◆ Activity
All lines from the one containing "系列 2380 直流電子負載 (121, 822)" to the end of the entries below must be output exactly, and no other lines.

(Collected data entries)
***
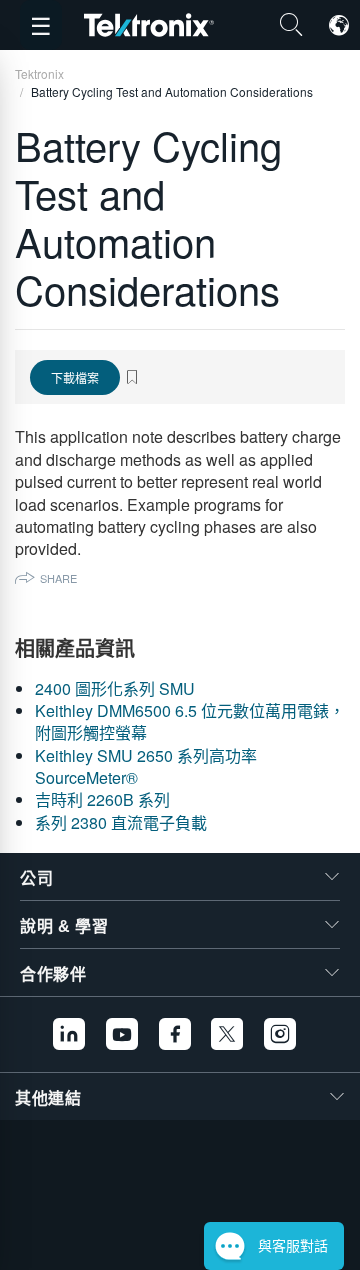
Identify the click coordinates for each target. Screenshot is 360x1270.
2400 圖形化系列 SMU (115, 688)
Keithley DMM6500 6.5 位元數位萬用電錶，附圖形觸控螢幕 (190, 721)
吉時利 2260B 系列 (102, 799)
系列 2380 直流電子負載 (121, 822)
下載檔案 (75, 377)
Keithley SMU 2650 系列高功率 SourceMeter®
***
◆ Answer space
系列 2380 直流電子負載 (121, 822)
下載檔案 (75, 377)
Keithley SMU 2650 系列高功率 SourceMeter®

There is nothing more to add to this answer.